▸ Written instruction:
Please answer these questions about the passage on the Louisiana oil fields below.
1. How many net acres did the company hold in the Lake Washington area as of December 31, 2006?
2. How many development wells were drilled in the Lake Washington field in 2006, and how many were completed?
3. How many proved undeveloped locations did the Cote Blanche Island field have at year-end 2006?

▸ Passage:
Lake Washington Area. As of December 31, 2006, we owned drilling and production rights in 21,690 net acres in the Lake Washington area located in Plaquemines Parish in South Louisiana. Approximately 93% of our proved reserves of 40.3 million BOE in this area at December 31, 2006, were oil and NGLs. To date, we have primarily produced from multiple Miocene sands ranging in depth from greater than 2,000 feet to 13,000 feet. The field is located on a salt dome and has produced over 300 million BOE since its discovery in the 1930s. The area around the dome is heavily faulted, thereby creating a large number of potential traps. Oil and gas from approximately 146 producing wells is gathered to three platforms located in water depths from two to 12 feet, with drilling and workover operations performed with rigs on barges.

In 2006, we drilled 21 development wells, of which 18 wells were completed. At year-end 2006, we had 109 proved undeveloped locations in this field. Our planned 2007 capital expenditures in this area will focus on drilling from 24 to 26 wells, along with the construction of a facility on the west side of the field to further improve the deliverability and efficiency in this area.

Bay de Chene and Cote Blanche Island Areas. Bay de Chene is located in Jefferson Parish and Lafourche Parish, while Cote Blanche Island is located in St. Mary Parish, both of which are in South Louisiana in close proximity to Lake Washington. These fields hold predominantly undeveloped reserves. As of December 31, 2006, we owned drilling and production rights in 16,138 net acres in the Bay de Chene field and 7,030 net acres in the Cote Blanche Island field, along with options covering another 16,650 acres in the Cote Blanche Island field. At year-end 2006, we had five proved undeveloped locations in the Bay de Chene field and 26 in the Cote Blanche Island field. We drilled six development wells in Bay de Chene in 2006, of which three were completed, and we drilled three successful development wells in Cote Blanche Island. During 2007, we plan to drill six to eight wells in Bay de Chene and up to two wells in Cote Blanche Island, along with processing the 3-D seismic data that was shot in Cote Blanche Island in 2006.

▸ Material supplied:
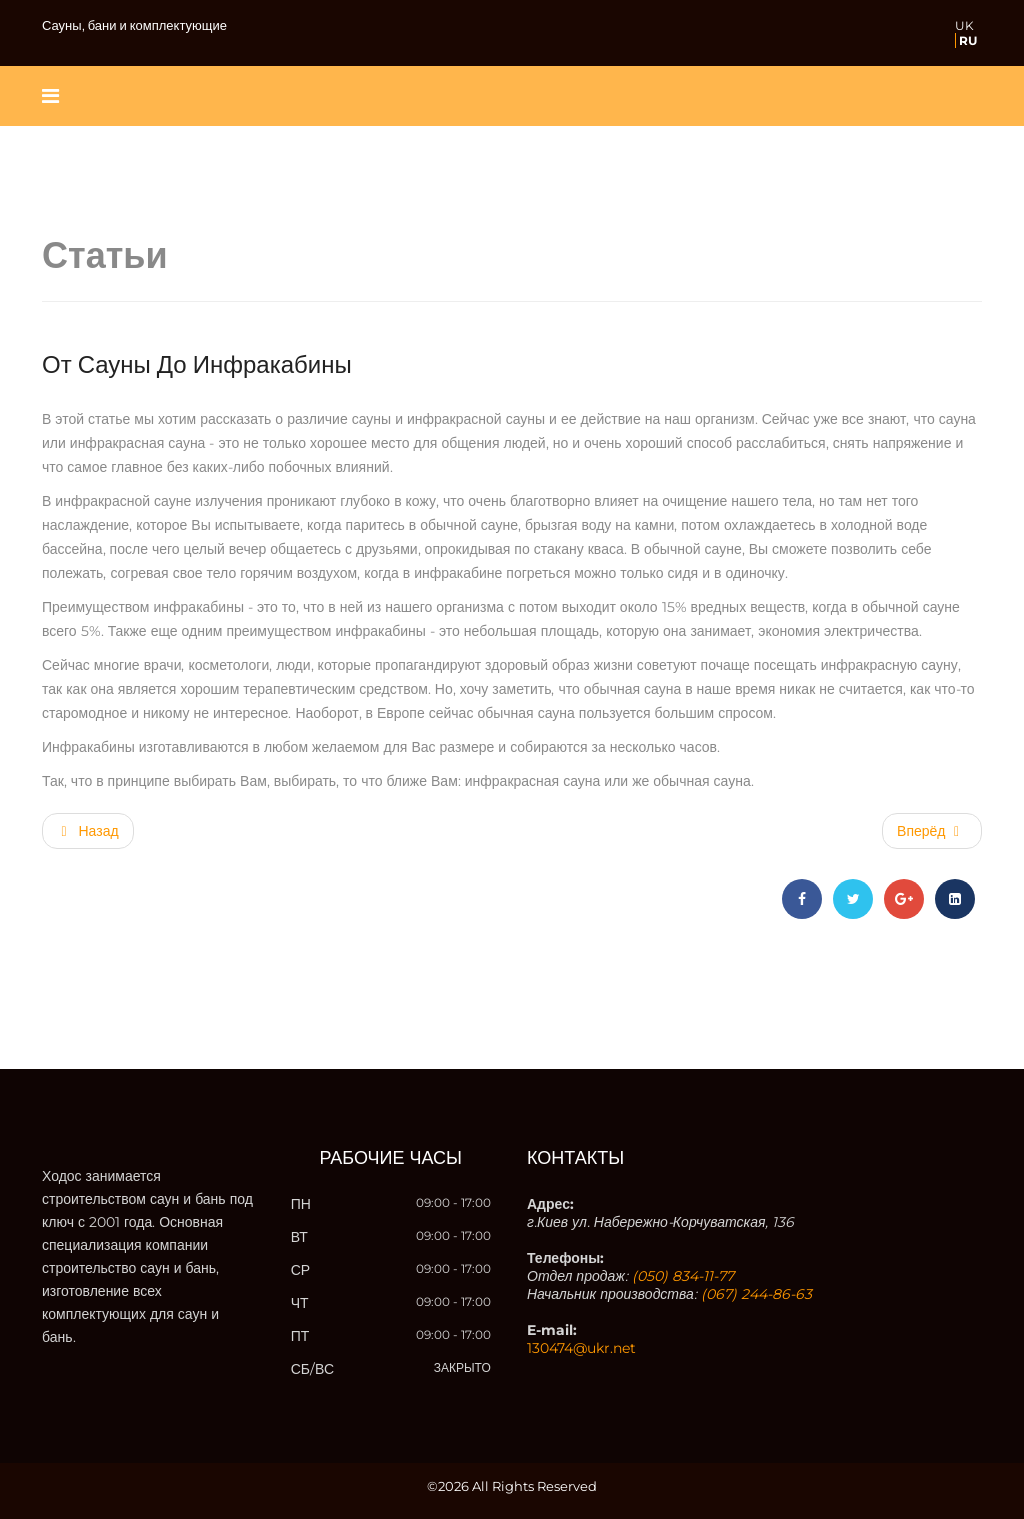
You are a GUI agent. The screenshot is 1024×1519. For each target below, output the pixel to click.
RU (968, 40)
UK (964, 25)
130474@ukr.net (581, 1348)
==
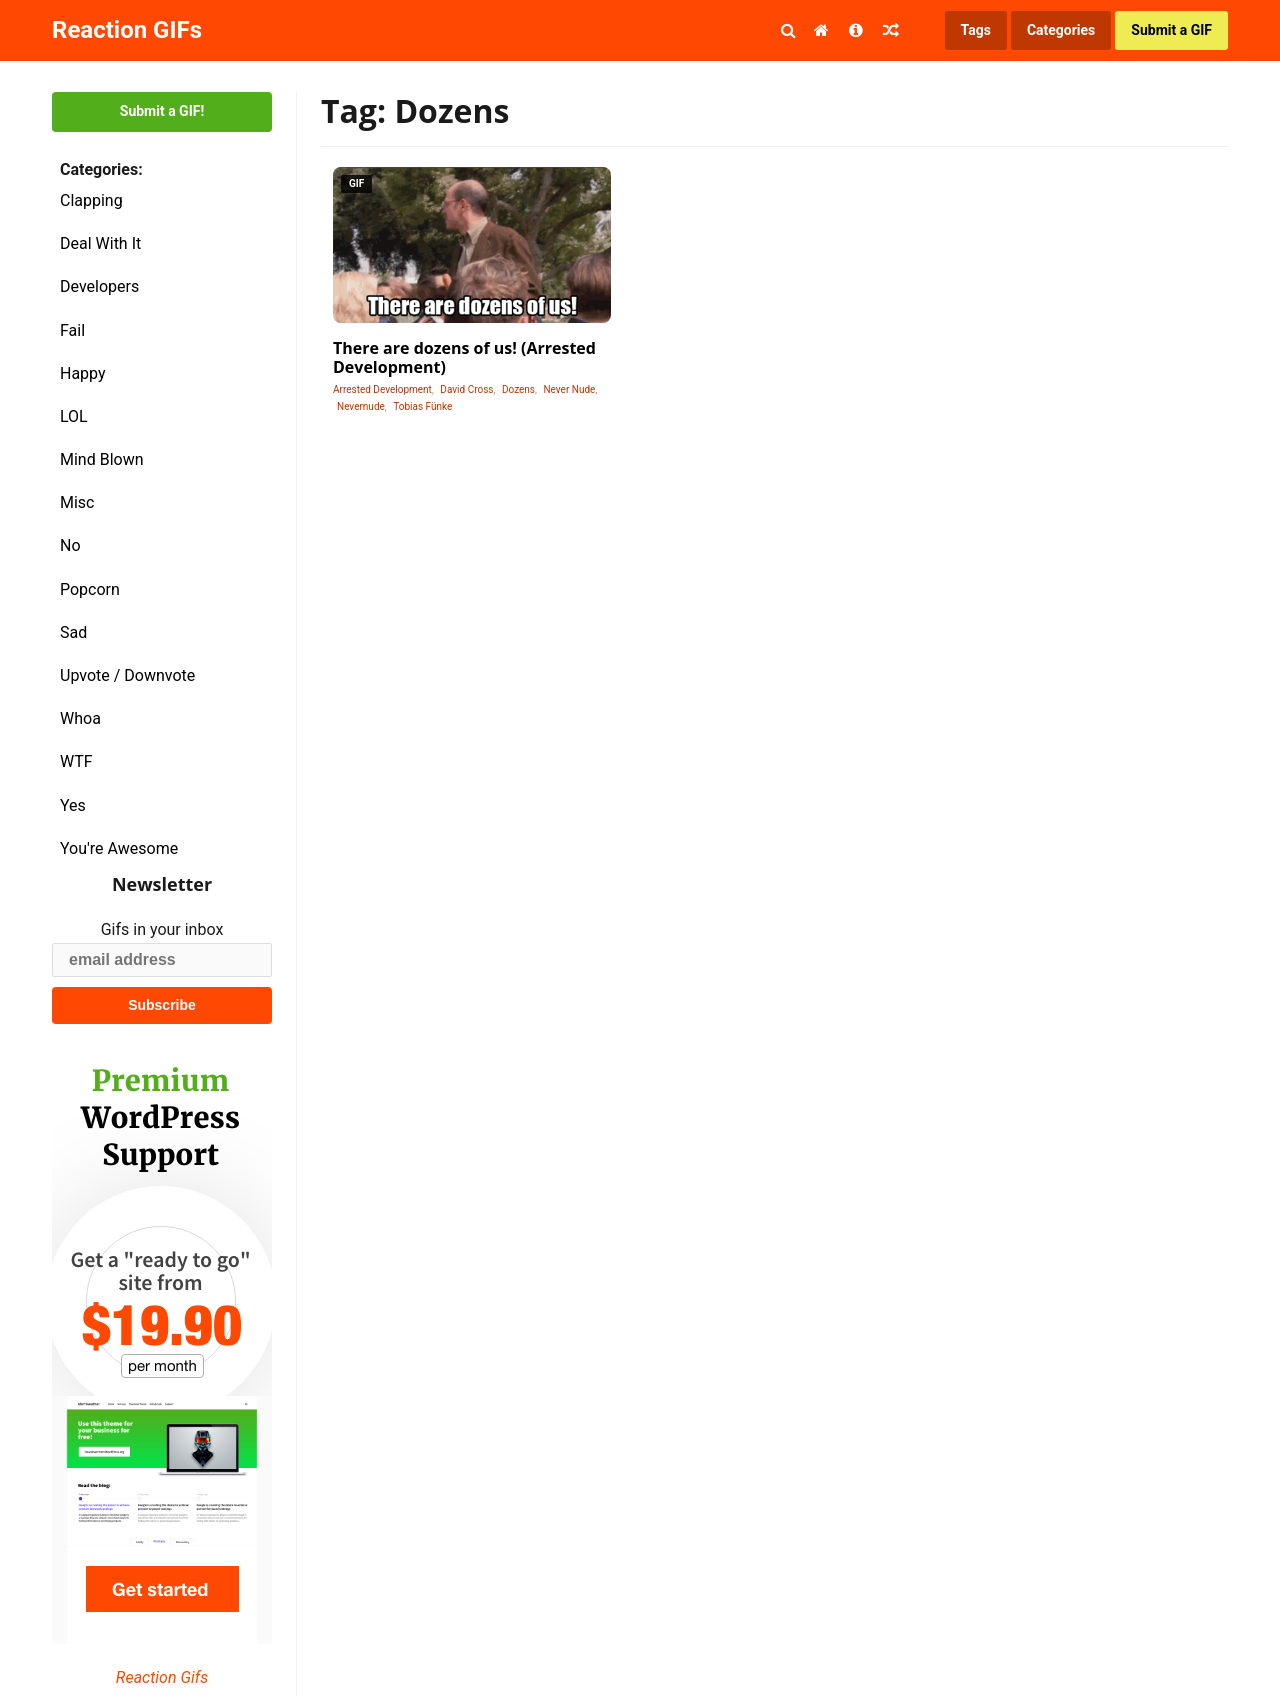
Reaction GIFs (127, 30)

▸ Answer to this problem:
1. 21,690 net acres
2. 21 drilled, 18 completed
3. 26